[Bit]coin flipping: The countdown for Bitcoin halving has begun
Isolated scissors is cutting a penny in half image via Shutterstock
Bitcoin miners make a decent living from mining bitcoins —some can even make more than $1 million per month, as Motherboard pointed out in early 2015. Although they come across problems such as huge electricity bills and systems that overheat very easily, they are about to face the biggest problem of them all: Bitcoin halving. Let’s see what this means for Bitcoin miners, as well as for the rest of the Bitcoin enthusiasts.
History lesson: Why is Bitcoin halving necessary?
The technology behind Bitcoin is full of balances and checks to eliminate (as much as possible) fraud. The process of mining can prevent that from happening since all Bitcoin transactions are stored on a “block” — each block contains transactions and it is the Bitcoin miners’ job to confirm the authenticity of the transactions. The corresponding data of every transaction is then used to solve a math problem —the string of digits which carries the transaction information within the block is called a “hash”. After completion, the hash ties back to the last block; this is how the transaction record is created. However, it is worth mentioning that new bitcoins cannot come into circulation if a block is not completed.
The problem with the Bitcoin halving is that it cuts in half the reward Bitcoin miners receive when they confirm blocks. Today, there are nearly 16 million bitcoin in circulation (out of a total of 21 million) and approximately 3,600 bitcoins are created every day. To make sure the (finite!) supply is not reached, the Bitcoin halving cuts the mining reward in half after every 210,000.

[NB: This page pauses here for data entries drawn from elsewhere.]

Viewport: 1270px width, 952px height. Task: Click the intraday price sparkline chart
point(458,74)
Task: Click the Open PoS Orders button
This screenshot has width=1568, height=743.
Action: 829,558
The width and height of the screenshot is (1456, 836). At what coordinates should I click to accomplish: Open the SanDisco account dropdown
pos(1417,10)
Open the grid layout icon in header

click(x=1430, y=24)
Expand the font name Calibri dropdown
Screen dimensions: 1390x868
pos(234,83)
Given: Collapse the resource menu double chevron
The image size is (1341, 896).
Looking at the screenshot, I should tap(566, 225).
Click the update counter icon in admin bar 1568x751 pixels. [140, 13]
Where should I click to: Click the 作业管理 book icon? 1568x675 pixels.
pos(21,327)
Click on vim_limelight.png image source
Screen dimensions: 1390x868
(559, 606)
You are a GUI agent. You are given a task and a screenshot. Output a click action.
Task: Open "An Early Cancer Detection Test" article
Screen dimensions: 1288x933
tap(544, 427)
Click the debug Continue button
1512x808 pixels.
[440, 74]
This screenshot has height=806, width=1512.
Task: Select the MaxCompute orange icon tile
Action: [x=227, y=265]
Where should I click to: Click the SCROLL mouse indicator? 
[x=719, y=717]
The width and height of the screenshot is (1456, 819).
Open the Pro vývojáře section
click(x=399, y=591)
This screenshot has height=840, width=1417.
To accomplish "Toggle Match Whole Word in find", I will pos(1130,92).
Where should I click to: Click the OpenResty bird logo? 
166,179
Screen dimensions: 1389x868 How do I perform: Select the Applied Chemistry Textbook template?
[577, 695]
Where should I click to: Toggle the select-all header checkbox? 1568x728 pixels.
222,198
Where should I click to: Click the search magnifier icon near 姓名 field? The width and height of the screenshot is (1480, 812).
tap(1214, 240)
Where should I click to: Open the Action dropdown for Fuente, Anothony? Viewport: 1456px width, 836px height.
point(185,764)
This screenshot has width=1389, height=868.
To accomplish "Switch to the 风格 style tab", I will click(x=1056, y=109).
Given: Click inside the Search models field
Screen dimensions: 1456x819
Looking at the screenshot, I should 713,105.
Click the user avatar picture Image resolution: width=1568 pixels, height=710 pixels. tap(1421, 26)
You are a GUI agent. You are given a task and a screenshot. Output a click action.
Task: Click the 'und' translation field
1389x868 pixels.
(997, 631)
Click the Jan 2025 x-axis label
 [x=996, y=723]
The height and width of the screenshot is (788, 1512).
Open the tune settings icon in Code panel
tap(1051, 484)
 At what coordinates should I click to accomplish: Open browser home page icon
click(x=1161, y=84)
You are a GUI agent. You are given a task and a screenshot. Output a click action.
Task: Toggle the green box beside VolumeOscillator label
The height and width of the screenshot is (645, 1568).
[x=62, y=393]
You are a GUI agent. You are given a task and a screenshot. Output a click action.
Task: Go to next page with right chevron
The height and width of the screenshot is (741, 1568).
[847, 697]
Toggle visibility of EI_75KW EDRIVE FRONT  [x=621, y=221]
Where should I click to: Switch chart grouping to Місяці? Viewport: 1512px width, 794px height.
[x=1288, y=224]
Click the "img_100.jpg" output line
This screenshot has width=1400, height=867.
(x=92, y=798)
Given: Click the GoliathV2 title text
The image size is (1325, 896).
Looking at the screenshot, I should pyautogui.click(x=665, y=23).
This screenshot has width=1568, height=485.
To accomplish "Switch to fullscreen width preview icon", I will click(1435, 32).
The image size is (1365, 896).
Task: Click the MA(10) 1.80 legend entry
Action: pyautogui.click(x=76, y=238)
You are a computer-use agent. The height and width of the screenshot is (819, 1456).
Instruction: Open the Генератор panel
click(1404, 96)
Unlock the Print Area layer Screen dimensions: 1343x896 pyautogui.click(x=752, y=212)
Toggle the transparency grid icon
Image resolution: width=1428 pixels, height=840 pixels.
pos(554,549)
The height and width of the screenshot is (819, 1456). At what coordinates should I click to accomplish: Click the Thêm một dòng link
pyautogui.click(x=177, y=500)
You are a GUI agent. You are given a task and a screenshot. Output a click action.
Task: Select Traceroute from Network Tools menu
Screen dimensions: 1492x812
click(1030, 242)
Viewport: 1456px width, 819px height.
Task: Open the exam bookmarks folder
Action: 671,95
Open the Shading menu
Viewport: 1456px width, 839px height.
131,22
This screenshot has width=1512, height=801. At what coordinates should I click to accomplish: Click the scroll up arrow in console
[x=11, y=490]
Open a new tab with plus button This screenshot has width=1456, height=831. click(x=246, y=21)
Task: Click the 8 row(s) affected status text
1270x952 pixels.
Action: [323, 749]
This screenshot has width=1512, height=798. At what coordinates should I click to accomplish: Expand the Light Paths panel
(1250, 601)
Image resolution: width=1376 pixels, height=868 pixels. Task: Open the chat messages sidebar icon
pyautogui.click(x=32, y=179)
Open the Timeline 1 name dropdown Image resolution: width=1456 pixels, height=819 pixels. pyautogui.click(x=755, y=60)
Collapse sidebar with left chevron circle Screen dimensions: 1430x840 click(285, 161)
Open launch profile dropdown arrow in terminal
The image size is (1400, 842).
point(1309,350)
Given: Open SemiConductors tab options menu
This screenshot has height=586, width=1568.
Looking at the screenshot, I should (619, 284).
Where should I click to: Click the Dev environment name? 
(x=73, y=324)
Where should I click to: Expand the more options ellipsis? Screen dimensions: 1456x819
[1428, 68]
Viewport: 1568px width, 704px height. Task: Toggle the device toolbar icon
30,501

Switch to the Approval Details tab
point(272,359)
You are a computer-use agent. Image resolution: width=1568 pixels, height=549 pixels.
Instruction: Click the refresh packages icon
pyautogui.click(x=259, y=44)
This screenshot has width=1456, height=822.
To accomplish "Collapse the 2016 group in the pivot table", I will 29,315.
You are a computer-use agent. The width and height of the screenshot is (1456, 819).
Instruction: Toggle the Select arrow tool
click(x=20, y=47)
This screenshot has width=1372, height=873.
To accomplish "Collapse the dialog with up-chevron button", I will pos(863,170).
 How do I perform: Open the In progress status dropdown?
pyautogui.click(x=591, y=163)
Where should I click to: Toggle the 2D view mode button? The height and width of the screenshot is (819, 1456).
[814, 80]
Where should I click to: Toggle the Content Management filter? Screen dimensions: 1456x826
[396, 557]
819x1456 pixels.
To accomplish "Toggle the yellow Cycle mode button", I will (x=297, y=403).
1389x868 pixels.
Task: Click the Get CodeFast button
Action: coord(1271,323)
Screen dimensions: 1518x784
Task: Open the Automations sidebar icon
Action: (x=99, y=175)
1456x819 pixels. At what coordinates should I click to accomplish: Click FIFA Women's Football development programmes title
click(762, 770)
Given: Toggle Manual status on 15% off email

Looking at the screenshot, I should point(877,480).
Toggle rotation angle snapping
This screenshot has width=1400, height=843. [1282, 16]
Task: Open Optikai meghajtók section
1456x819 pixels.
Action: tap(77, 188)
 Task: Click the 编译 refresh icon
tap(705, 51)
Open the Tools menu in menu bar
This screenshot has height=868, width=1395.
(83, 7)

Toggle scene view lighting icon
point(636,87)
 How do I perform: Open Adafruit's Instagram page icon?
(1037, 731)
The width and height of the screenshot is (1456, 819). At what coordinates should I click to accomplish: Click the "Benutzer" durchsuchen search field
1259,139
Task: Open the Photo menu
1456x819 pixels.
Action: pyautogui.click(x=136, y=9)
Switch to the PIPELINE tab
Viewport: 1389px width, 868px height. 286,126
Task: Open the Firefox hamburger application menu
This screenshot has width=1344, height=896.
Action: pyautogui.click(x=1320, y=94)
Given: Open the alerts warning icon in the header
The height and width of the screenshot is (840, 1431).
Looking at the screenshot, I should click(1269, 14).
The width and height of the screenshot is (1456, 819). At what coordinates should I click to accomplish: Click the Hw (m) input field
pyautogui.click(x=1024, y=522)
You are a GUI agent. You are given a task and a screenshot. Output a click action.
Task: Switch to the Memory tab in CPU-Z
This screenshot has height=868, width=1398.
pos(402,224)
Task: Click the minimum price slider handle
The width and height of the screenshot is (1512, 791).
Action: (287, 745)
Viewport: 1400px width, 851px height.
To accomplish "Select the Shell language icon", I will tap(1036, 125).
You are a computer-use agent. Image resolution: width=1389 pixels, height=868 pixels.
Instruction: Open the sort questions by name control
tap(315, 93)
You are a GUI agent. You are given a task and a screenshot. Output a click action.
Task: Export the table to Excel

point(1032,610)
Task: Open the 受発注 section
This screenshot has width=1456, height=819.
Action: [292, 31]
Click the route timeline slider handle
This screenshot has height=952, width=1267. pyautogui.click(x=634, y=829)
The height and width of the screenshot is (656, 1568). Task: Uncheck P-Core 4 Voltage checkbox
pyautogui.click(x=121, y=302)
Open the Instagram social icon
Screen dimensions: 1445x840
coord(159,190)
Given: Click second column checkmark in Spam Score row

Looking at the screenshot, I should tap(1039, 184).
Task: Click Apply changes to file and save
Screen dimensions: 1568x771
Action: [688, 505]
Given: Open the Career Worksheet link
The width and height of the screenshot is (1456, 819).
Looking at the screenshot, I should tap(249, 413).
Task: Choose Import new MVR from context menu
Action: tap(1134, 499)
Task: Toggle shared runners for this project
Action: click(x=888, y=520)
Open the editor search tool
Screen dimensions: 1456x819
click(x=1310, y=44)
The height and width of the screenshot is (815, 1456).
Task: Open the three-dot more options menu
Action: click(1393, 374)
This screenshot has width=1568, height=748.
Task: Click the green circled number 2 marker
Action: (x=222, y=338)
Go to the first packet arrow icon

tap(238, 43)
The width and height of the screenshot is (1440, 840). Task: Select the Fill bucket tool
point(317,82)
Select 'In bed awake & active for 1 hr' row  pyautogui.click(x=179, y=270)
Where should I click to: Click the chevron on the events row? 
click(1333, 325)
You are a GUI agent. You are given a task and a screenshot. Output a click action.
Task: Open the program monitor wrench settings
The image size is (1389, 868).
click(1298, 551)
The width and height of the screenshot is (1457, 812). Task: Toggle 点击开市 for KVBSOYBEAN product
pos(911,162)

It appears that the event will occur on July 9, at about 11:23 UTC. The last Bitcoin halving happened on November 28, 2012.
What does this milestone mean?
The other side of the coin is that it gets harder for Bitcoin miners to win the reward once the Bitcoin halving occurs because they have to compete with one another (in the code) to win the reward —this is what Satoshi Nakamoto, the father of this cryptocurrency, did to slow things down and make sure the 21 million cap is not reached so easily.
As more hardware is added to the network (some miners first see this as a hobby, then transform it into a full-time job), the difficulty increases too. The hashrate is the detail that could turn the upcoming halving into a success or a disaster, but if the previous Bitcoin halving helped us learn anything, it’s this: a devastating decrease in hashrate may happen, but chances are that it won’t.
If Bitcoin is anything like other commodities, the price should go up as the supply is reduced. Still, this lesson should be taken with a grain of salt because Bitcoin has proved time and time again that it is a special type of commodity.
Surely we could speculate on what will happen after the Bitcoin halving, but the volatility of this digital currency prevents us from making an educated guess; Bitcoin was still in its infancy when the first halving occurred, which means that what happened then may not happen again.